> **AVAILABLE DATA**

^^^^^^^^^^^^^^^^

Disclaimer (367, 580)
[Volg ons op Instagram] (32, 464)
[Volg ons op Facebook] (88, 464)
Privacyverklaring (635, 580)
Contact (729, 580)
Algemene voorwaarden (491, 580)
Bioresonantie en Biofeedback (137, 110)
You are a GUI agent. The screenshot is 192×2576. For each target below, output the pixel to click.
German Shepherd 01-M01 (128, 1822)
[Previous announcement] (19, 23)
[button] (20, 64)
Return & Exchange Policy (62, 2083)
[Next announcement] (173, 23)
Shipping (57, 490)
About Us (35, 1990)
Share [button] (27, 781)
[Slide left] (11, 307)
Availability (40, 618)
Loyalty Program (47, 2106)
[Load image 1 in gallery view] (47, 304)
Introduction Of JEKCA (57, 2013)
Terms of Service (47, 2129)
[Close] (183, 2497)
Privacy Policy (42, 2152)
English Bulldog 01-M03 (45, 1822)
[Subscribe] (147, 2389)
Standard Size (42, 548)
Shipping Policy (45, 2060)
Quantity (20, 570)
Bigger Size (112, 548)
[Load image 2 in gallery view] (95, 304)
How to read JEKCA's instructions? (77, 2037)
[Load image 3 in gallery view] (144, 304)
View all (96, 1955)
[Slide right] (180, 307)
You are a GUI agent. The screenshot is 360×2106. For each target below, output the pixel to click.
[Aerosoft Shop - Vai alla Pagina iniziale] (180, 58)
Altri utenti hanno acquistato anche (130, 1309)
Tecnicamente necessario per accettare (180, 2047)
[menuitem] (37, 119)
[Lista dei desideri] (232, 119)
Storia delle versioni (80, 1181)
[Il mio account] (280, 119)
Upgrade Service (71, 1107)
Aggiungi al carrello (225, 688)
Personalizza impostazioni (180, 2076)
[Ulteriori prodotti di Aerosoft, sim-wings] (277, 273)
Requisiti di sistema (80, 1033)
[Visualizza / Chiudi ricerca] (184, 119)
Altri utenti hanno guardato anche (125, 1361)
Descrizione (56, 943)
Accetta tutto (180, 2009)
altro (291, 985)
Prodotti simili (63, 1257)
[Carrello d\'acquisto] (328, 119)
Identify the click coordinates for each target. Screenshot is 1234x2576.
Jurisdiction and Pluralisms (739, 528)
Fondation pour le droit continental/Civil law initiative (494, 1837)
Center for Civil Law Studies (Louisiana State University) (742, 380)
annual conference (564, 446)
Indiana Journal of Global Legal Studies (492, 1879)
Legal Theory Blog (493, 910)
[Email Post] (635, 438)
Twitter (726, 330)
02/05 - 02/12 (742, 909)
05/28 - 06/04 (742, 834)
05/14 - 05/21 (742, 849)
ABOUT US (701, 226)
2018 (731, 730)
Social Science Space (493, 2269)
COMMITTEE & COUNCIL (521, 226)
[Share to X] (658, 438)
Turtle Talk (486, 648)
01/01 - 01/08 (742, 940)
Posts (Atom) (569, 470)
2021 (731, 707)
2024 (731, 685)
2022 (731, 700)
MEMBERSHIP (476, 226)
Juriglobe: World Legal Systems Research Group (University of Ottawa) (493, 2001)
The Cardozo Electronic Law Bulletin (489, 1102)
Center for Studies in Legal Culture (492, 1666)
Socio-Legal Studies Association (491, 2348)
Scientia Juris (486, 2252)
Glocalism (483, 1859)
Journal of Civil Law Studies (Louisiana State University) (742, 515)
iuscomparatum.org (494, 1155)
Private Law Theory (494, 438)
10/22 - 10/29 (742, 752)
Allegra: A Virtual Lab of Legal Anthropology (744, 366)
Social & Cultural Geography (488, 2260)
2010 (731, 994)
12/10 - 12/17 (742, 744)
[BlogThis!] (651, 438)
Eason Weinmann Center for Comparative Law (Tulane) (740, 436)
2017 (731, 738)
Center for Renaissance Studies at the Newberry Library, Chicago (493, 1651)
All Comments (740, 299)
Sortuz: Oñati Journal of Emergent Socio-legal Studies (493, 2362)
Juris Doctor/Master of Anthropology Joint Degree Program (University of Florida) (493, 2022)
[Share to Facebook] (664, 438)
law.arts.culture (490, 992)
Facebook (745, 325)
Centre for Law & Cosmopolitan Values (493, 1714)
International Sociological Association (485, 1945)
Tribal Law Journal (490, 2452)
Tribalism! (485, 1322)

^^^^^^^^^^^^^^^^

> **DIRECTIONS FOR THIS TASK**
Please repeat the material above, word for word and in full.

> **PROBLEM SOLUTION**
Disclaimer (367, 580)
[Volg ons op Instagram] (32, 464)
[Volg ons op Facebook] (88, 464)
Privacyverklaring (635, 580)
Contact (729, 580)
Algemene voorwaarden (491, 580)
Bioresonantie en Biofeedback (137, 110)
You are a GUI agent. The screenshot is 192×2576. For each target below, output the pixel to click.
German Shepherd 01-M01 (128, 1822)
[Previous announcement] (19, 23)
[button] (20, 64)
Return & Exchange Policy (62, 2083)
[Next announcement] (173, 23)
Shipping (57, 490)
About Us (35, 1990)
Share [button] (27, 781)
[Slide left] (11, 307)
Availability (40, 618)
Loyalty Program (47, 2106)
[Load image 1 in gallery view] (47, 304)
Introduction Of JEKCA (57, 2013)
Terms of Service (47, 2129)
[Close] (183, 2497)
Privacy Policy (42, 2152)
English Bulldog 01-M03 (45, 1822)
[Subscribe] (147, 2389)
Standard Size (42, 548)
Shipping Policy (45, 2060)
Quantity (20, 570)
Bigger Size (112, 548)
[Load image 2 in gallery view] (95, 304)
How to read JEKCA's instructions? (77, 2037)
[Load image 3 in gallery view] (144, 304)
View all (96, 1955)
[Slide right] (180, 307)
You are a GUI agent. The screenshot is 360×2106. For each target below, output the pixel to click.
[Aerosoft Shop - Vai alla Pagina iniziale] (180, 58)
Altri utenti hanno acquistato anche (130, 1309)
Tecnicamente necessario per accettare (180, 2047)
[menuitem] (37, 119)
[Lista dei desideri] (232, 119)
Storia delle versioni (80, 1181)
[Il mio account] (280, 119)
Upgrade Service (71, 1107)
Aggiungi al carrello (225, 688)
Personalizza impostazioni (180, 2076)
[Ulteriori prodotti di Aerosoft, sim-wings] (277, 273)
Requisiti di sistema (80, 1033)
[Visualizza / Chiudi ricerca] (184, 119)
Altri utenti hanno guardato anche (125, 1361)
Descrizione (56, 943)
Accetta tutto (180, 2009)
altro (291, 985)
Prodotti simili (63, 1257)
[Carrello d\'acquisto] (328, 119)
Identify the click coordinates for each target. Screenshot is 1234x2576.
Jurisdiction and Pluralisms (739, 528)
Fondation pour le droit continental/Civil law initiative (494, 1837)
Center for Civil Law Studies (Louisiana State University) (742, 380)
annual conference (564, 446)
Indiana Journal of Global Legal Studies (492, 1879)
Legal Theory Blog (493, 910)
[Email Post] (635, 438)
Twitter (726, 330)
02/05 - 02/12 (742, 909)
05/28 - 06/04 (742, 834)
05/14 - 05/21 (742, 849)
ABOUT US (701, 226)
2018 (731, 730)
Social Science Space (493, 2269)
COMMITTEE & COUNCIL (521, 226)
[Share to X] (658, 438)
Turtle Talk (486, 648)
01/01 - 01/08 (742, 940)
Posts (Atom) (569, 470)
2021 (731, 707)
2024 (731, 685)
2022 (731, 700)
MEMBERSHIP (476, 226)
Juriglobe: World Legal Systems Research Group (University of Ottawa) (493, 2001)
The Cardozo Electronic Law Bulletin (489, 1102)
Center for Studies in Legal Culture (492, 1666)
Socio-Legal Studies Association (491, 2348)
Scientia Juris (486, 2252)
Glocalism (483, 1859)
Journal of Civil Law Studies (Louisiana State University) (742, 515)
iuscomparatum.org (494, 1155)
Private Law Theory (494, 438)
10/22 - 10/29 (742, 752)
Allegra: A Virtual Lab of Legal Anthropology (744, 366)
Social & Cultural Geography (488, 2260)
2010 (731, 994)
12/10 - 12/17 (742, 744)
[BlogThis!] (651, 438)
Eason Weinmann Center for Comparative Law (Tulane) (740, 436)
2017 (731, 738)
Center for Renaissance Studies at the Newberry Library, Chicago (493, 1651)
All Comments (740, 299)
Sortuz: Oñati Journal of Emergent Socio-legal Studies (493, 2362)
Juris Doctor/Master of Anthropology Joint Degree Program (University of Florida) (493, 2022)
[Share to Facebook] (664, 438)
law.arts.culture (490, 992)
Facebook (745, 325)
Centre for Law & Cosmopolitan Values (493, 1714)
International Sociological Association (485, 1945)
Tribal Law Journal (490, 2452)
Tribalism! (485, 1322)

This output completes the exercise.